A company that is In Business For Life nurtures the dignity of all people, starting with its own people.
By Brad Lindemann
I recall interviewing a single mom who tearfully told me about the travails of her teenaged son. He had gotten so out of control that she had no choice but to put him in one of those very strict private boot camp like facilities. She was desperately trying to keep him out of the legal system, knowing that once he went down that slippery slope he may never come back.
Having our fair share of experience with rebellious teenagers, my wife and I are very sympathetic and empathetic to parents in such situations. We’ve felt the self-incrimination and the harsh judgments coming from the “perfect kids” parents. We know how it feels to be loathed by the ones you love so deeply that you’d gladly trade your life for theirs. And as a business person, I well know how difficult it is to focus upon the business at hand when you have a child with one foot over a cliff.
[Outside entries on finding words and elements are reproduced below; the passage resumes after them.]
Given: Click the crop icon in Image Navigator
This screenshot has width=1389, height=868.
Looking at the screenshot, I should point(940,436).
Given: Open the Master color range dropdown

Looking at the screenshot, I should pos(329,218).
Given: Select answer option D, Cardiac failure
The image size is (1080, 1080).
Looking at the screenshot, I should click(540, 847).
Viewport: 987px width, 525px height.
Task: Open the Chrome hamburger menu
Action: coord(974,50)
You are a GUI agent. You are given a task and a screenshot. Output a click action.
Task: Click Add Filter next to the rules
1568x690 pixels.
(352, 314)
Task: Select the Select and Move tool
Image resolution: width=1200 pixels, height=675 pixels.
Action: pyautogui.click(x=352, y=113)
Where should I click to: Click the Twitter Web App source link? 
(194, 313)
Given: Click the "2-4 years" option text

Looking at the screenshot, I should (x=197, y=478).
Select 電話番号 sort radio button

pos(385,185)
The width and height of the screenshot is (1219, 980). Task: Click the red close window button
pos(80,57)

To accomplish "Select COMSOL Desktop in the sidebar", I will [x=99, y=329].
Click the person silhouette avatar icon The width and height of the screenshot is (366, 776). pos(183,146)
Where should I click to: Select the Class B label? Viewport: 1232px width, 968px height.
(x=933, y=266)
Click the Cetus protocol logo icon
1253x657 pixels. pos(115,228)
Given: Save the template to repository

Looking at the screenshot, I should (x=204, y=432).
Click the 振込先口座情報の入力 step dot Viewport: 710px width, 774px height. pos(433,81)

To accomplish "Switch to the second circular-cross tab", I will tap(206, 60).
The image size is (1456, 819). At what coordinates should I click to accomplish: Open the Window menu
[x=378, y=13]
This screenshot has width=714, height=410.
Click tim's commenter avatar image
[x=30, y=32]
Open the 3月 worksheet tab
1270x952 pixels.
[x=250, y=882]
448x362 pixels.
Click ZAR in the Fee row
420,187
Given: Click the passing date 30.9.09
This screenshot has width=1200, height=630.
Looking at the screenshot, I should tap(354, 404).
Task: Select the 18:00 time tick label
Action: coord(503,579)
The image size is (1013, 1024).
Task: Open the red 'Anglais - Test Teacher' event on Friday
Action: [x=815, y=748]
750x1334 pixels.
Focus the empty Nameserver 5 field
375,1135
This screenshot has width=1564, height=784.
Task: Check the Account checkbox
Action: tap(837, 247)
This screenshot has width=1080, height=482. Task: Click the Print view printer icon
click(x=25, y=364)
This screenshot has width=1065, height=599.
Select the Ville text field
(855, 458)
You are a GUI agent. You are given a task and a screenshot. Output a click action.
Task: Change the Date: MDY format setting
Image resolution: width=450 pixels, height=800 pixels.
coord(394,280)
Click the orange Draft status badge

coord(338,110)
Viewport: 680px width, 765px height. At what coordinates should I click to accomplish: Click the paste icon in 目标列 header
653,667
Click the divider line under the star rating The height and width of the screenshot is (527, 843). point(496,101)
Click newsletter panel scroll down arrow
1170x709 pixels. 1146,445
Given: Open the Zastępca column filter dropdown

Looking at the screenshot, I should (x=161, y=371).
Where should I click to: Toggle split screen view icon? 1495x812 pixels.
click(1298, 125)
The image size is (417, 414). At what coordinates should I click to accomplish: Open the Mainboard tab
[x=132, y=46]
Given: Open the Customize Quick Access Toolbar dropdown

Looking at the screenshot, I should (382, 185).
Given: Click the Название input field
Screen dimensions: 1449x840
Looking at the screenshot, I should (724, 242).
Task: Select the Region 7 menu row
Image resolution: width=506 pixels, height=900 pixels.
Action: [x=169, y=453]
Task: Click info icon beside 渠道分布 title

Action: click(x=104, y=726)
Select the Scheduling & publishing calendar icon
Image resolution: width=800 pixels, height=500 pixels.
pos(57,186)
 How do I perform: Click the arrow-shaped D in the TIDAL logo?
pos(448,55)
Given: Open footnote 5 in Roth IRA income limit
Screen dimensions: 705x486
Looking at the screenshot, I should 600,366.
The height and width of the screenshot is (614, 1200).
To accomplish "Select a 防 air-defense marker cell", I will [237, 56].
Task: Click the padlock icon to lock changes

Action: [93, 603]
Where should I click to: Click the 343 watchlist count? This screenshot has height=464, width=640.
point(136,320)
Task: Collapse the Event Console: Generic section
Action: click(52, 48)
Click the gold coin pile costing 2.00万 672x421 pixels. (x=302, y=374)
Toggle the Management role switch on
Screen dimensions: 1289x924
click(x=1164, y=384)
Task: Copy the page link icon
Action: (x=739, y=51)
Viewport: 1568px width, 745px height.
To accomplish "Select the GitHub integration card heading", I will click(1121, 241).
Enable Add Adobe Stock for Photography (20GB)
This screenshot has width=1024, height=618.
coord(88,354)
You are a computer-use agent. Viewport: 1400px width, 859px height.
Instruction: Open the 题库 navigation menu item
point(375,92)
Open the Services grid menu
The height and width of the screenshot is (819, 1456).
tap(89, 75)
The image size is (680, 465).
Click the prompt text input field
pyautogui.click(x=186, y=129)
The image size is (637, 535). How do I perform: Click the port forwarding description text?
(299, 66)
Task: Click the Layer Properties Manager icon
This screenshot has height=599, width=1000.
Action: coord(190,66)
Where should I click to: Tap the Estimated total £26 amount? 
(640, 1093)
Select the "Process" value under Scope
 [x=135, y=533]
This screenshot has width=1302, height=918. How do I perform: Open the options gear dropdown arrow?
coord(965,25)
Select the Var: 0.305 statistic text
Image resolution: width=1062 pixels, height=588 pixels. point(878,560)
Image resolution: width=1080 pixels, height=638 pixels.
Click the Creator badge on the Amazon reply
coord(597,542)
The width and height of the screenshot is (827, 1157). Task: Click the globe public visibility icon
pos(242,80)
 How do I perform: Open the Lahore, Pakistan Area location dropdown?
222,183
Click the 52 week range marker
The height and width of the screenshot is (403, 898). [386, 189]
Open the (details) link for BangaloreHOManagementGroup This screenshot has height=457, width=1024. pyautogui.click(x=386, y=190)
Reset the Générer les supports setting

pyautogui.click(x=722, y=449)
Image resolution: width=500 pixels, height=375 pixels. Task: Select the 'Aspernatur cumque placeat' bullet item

That’s why we embrace the whole person…bags and all. Sometimes it helps just knowing that you’re not alone and that others have gone before you. Sometimes your co-workers (even your boss) can be the best support system available, particularly in broken family situations. Sometimes it just helps to talk about the things that trouble you the most. Not so much because your listeners will be able to solve your problems. But rather, having been listened to with understanding, you will be better equipped to solve them yourself.
Don’t confuse “embracing the whole person” with minding someone else’s business. We’ve been very careful over the years to respect the personal boundaries of our employees. We don’t force transparency. We simply make it a safe and sensible way to be should our employees want or need to be so. Otherwise, the burden of keeping one’s personal baggage hidden becomes yet one more rock in an already very heavy bag.